Question 43: An investigator is studying the modification of newly formed polypeptides in cultured eukaryotic cells. After the polypeptides are released from the ribosome, a chemically-tagged protein attaches covalently to lysine residues on the polypeptide chain, forming a modified polypeptide. When a barrel-shaped complex is added to the cytoplasm, the modified polypeptide lyses, resulting in individual amino acids and the chemically-tagged proteins. Which of the following post-translational modifications has most likely occurred?
A. Glycosylation
B. Acylation
C. Carboxylation
D. Phosphorylation
E. Ubiquitination (Correct Answer)
Explanation: ***Ubiquitination***
- The description of a **chemically-tagged protein** attaching to **lysine residues** on a newly formed polypeptide strongly suggests **ubiquitin**, a small protein that marks other proteins for degradation.
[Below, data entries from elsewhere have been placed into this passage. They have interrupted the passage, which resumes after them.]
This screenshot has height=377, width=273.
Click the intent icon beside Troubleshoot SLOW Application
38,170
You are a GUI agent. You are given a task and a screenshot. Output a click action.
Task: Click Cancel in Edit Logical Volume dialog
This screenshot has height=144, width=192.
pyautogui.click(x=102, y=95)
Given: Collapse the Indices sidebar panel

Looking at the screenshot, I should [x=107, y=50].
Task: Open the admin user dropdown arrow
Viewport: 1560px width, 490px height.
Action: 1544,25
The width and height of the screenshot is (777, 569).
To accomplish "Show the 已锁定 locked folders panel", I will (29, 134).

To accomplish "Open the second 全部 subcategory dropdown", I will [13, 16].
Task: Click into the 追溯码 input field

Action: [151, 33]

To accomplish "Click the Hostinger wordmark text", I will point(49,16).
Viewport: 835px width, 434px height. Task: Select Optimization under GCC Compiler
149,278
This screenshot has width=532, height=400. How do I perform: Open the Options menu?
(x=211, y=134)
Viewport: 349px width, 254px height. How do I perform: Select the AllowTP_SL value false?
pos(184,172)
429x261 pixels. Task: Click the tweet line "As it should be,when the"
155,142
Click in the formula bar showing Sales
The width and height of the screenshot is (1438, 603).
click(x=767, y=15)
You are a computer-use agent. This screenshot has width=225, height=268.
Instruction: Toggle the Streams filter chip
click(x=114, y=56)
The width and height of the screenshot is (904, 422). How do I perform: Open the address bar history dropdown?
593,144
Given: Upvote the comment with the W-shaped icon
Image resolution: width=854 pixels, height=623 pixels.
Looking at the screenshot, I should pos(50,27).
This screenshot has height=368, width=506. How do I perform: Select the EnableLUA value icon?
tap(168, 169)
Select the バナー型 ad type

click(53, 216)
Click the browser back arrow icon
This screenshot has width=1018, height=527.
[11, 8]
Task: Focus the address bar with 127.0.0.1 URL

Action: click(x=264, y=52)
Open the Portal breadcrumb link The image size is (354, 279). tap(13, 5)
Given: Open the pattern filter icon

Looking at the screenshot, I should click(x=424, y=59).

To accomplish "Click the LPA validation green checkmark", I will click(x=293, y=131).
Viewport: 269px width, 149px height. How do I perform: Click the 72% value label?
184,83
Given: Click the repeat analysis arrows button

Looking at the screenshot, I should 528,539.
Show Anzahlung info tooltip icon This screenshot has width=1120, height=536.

- The subsequent lysis by a **barrel-shaped complex** (the **proteasome**) into amino acids and the chemically-tagged proteins is the hallmark of the **ubiquitin-proteasome pathway**, a major mechanism for targeted protein degradation.
*Glycosylation*
- Involves the **covalent attachment of carbohydrate moieties** to proteins, typically at asparagine, serine, or threonine residues.
- While it is a common post-translational modification, it does not involve a "chemically-tagged protein" marking for proteasomal degradation.
*Acylation*
- Refers to the addition of an **acyl group** (e.g., fatty acids like myristate or palmitate) to a protein, often impacting membrane association.
- This process is distinct from the described mechanism of protein tagging and subsequent degradation by a barrel-shaped complex.
*Carboxylation*
- Involves the **addition of a carboxyl group** to a protein, most notably to glutamate residues in clotting factors, requiring vitamin K.
- This modification is not involved in marking proteins for degradation and does not utilize a specific "chemically-tagged protein" for this purpose.
*Phosphorylation*
- Refers to the **addition of a phosphate group** to a protein, typically at serine, threonine, or tyrosine residues, to regulate protein activity, signaling, and interactions.
- While it is a common regulatory mechanism, it does not involve a "chemically-tagged protein" targeting the protein for complete degradation into amino acids by a proteasome.